Good reporting has come, too, from our crew of full-time, beat-reporting interns on whom we depend for coverage of beats like city hall, the public schools, and public transportation. These are ever-present, ongoing stories that demand more time and experience than most citizen journalists can give. In the future, we want to transition these internships into full-time, paid reporting positions. This would give us a core crew of journalists to produce a regular flow of copy and share their knowledge with our volunteers.



We have some difficult challenges, as do similar start-up, online news organizations. Pushing our traffic numbers higher requires a steady flow of fresh content. But relying on citizen journalists and a small group of beat-reporting interns for this content makes it tough to predict when we’ll have new stories and how many of them we’ll have.



Ethical dilemmas abound. Those who are most interested in writing for our site are often very much invested in what happens in their neighborhoods and involved in a host of other organizations. Asking them to give up those activities for the sake of journalistic objectivity would discourage many and rob other community organizations of participants. Instead of barring such involvement, we make sure writers avoid covering issues with which they’ve had prior involvement. But this requirement creates friction. Though we strive to be as inclusive as possible, some folks have their fingers in so many pies that finding an interesting topic they can write about is almost impossible.



These obstacles are journalistic and can likely be resolved with careful consideration and hard work. We face some business challenges that are far more vexing. Sales of advertisements were a huge part of our initial business plan, accounting for nearly 50 percent of our revenue. Yet we’ve sold fewer than 10 ads so far, earning less than $1,000. (This is a problem of scale: with 200,000 page views a month, our maximum ad revenue potential is about $2,000.) And ads, as I’ve discovered to my great dismay, don’t sell themselves. And we can’t pay a salesman on $2,000 a month.



We’re also finding that foundations, with the exception of Knight, are not especially receptive to paying for the work of gathering news. Many fund journalism school programs; others support studies done on the relationship between the news media and the public. Very few write checks for the purpose of hiring reporters.



That is unfortunate, because the availability of such funding could well determine what kind of organizations will deliver news in future years. Will the next generation of news organizations be launched as nonprofits and become valued community institutions? Or will they need to become for-profit companies and inevitably confront the same profit vs. public service conflict that is decimating so many of our best newspapers?

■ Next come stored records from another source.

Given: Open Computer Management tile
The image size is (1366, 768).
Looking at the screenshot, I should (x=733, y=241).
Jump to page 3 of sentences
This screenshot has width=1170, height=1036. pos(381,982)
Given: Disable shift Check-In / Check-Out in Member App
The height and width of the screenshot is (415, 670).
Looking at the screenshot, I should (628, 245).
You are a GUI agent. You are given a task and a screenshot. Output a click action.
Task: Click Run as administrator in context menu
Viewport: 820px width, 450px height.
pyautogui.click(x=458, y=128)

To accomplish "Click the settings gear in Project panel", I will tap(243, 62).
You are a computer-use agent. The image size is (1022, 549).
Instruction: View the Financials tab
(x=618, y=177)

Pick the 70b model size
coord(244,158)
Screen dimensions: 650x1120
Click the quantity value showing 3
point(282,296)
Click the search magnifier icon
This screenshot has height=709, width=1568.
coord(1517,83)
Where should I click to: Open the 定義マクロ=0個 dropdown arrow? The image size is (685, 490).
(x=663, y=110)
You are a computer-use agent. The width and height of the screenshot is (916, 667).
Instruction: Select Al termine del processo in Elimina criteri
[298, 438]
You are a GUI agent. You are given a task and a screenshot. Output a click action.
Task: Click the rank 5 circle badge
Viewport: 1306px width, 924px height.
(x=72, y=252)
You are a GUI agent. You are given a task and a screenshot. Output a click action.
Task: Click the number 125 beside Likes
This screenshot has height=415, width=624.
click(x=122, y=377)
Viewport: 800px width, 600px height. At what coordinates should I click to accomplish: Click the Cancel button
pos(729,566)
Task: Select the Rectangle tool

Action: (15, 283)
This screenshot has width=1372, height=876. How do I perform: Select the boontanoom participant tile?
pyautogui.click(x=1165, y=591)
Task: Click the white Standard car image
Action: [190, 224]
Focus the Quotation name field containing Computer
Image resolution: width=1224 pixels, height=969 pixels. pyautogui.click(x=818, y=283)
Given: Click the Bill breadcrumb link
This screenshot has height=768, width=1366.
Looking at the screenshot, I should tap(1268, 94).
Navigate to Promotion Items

ChiTownDailyNews.org has come close to folding once or twice during the past two years. Right now it’s unclear whether we’ll raise the $500,000 or more that we need to hire beat and investigative reporters to supplement our crew of volunteers. What we do have more of each day are readers. That alone is worth celebrating, given what a rarity it is in the news business today.



Geoff Dougherty is editor of Chi-Town Daily News, a nonprofit online newspaper covering Chicago.